• **Problem to work on**:
Go through the data below and return each line where the string "window" occurs.

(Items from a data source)

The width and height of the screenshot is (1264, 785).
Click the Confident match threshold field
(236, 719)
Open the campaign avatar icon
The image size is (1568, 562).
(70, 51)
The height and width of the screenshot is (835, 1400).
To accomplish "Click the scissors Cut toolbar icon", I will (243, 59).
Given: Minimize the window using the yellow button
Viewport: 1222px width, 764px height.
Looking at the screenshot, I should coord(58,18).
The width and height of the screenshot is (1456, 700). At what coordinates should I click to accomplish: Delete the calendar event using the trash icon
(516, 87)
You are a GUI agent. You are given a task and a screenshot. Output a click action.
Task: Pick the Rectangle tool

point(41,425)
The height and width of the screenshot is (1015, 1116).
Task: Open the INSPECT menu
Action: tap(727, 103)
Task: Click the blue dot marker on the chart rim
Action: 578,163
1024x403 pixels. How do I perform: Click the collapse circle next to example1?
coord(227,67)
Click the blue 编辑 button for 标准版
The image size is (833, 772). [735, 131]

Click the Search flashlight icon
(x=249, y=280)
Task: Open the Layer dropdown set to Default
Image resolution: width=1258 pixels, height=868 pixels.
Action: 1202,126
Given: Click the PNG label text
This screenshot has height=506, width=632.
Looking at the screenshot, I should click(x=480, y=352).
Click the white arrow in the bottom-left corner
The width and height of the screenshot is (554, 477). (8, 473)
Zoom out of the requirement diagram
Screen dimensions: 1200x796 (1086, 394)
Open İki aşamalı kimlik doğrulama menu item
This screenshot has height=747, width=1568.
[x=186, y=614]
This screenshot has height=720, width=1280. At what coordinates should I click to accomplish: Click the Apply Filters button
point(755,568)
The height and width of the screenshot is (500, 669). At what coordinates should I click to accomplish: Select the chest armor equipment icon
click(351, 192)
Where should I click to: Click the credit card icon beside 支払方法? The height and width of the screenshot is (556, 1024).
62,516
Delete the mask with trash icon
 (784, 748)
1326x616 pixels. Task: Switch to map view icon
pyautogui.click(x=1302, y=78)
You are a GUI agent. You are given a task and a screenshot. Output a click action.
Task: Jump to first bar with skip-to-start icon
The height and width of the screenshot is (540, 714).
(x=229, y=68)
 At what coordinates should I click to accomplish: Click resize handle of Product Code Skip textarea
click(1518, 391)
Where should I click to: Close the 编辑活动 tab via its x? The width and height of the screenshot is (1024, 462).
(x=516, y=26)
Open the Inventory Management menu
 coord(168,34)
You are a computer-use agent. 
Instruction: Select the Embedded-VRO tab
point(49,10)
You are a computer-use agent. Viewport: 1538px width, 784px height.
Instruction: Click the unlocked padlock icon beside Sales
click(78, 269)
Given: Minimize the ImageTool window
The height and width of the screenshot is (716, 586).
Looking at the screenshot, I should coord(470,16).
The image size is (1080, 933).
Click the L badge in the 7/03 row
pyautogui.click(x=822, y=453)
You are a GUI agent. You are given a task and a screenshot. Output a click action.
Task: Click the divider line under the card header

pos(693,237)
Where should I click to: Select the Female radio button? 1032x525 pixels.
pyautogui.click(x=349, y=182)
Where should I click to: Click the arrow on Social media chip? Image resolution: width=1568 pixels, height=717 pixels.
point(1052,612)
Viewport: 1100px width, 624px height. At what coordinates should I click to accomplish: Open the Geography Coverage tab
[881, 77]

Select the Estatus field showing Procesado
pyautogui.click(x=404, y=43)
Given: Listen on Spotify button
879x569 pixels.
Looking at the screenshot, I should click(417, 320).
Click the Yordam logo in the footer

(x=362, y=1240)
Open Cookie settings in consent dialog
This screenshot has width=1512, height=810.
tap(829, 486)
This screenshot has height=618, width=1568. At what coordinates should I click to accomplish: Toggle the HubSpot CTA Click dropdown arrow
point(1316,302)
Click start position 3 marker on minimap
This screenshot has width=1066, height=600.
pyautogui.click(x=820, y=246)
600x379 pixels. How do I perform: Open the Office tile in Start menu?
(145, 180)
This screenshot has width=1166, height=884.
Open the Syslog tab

• **Response to this task**:
Given: Minimize the window using the yellow button
Given: Minimize the ImageTool window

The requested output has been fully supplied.